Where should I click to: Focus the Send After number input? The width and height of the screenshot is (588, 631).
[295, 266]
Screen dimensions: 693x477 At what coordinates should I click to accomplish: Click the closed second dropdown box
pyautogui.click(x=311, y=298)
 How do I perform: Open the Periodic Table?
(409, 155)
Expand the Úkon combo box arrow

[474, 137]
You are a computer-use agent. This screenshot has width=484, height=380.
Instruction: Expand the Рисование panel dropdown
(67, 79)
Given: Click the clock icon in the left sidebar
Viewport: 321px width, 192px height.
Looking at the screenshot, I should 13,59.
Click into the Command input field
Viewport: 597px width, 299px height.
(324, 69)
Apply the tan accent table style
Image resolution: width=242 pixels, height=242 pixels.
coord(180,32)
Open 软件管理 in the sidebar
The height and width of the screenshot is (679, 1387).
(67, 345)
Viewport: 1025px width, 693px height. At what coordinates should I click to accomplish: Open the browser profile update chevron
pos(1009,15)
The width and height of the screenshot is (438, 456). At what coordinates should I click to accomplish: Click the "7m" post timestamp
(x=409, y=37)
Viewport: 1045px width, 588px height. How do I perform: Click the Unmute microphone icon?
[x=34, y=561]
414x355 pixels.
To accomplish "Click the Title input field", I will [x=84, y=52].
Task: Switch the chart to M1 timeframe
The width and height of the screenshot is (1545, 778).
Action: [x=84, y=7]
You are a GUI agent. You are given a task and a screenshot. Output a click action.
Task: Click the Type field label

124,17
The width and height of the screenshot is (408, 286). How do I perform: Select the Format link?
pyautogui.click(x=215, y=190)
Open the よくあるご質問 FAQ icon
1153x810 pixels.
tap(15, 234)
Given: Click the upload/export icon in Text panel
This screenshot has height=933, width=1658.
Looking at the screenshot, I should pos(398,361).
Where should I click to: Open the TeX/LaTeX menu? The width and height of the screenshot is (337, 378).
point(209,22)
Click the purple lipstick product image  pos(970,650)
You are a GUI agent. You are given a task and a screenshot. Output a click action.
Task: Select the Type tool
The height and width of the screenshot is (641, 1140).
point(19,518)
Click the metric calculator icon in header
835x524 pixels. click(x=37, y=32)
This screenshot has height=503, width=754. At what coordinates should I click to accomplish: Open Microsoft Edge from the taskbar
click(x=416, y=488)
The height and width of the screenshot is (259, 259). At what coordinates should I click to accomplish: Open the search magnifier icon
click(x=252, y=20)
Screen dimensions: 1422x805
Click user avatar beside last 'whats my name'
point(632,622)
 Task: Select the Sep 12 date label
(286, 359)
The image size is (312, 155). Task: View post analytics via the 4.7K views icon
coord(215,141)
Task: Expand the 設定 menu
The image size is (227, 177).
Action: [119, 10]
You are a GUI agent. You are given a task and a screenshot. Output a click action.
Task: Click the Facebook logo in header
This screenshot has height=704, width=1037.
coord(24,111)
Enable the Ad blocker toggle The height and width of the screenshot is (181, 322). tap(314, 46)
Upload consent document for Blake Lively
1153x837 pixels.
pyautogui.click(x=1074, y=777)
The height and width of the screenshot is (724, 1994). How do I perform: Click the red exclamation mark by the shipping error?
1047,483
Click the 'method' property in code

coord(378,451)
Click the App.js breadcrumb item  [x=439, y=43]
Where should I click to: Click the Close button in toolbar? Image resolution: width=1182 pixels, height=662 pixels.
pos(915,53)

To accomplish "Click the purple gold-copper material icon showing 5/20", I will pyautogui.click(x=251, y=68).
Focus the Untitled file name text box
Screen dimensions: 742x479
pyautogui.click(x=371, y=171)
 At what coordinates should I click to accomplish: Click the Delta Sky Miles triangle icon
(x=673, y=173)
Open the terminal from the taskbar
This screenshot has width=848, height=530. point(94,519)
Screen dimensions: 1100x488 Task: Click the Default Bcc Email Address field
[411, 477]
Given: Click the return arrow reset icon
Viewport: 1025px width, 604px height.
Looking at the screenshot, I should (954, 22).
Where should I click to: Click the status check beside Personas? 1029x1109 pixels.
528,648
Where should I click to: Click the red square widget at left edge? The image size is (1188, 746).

### Exercise aim
Match on "left" and copy out every line of the entries that contains it.

### Answer box
Given: Click the clock icon in the left sidebar
Where should I click to: Click the red square widget at left edge? The image size is (1188, 746).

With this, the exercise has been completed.